Thankfully, there’s no need for that, because the Philippes’ family project CAN be considered a contemporary continuation of Mark’s vintage concepts.

Clever arrangements, catchy melodies and bright, sunshiny vocal deliveries are all captured through a variety of musical styles like the Dylan-at-his-poppermost vibe of Take Shelter, the big-ballad west-coast-ish harmonizing of Beware, with it’s chorus distantly reminding me of The Air That I Breath (the song that is), and some more of the same in Colour Stew, slightly sped up, towards the “cosmic rough ride”.

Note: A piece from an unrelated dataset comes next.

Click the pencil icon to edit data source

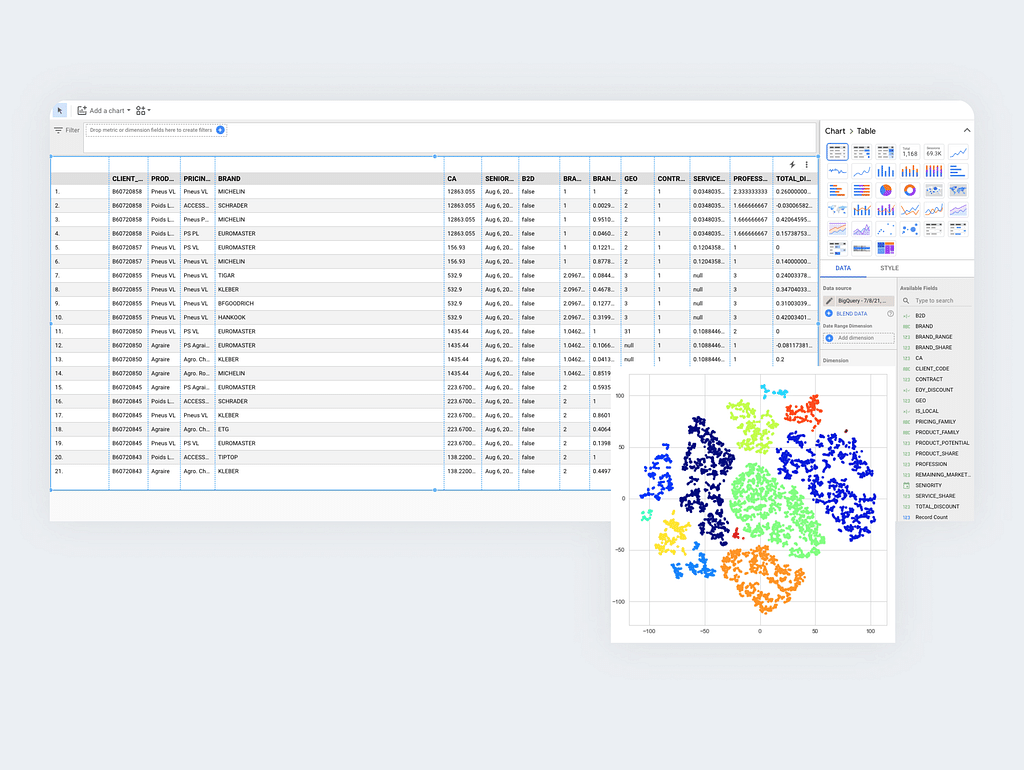829,300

Broken Hearted Prison Keeper is a late ‘60s Lennonism, Manure & The Empty Characters, takes it back a year or two, through a “Revolving” psych, while the closest they come to the quirky popsike of Tomorrow (by way of moderndaze Britpop), still maintaining the west-coast vocal deliveries, is Sticking Plaster Salesgirl, Delivery #104 and the good-timey vaudeville ride with The Small Faces on the Sopwith Camel (appropriately) called (You’re My) Cabaret Song.

Add to all this some waltzing popsike of Waiting Waltz and a dash of late ‘60s British folk-rock of Swimming In My Eyes and you’ve got most of the genres of an era covered in a bit more than half-an-hour, so I guess Mr.Wirtz had been given a perfect opportunity to remember where his origins lie.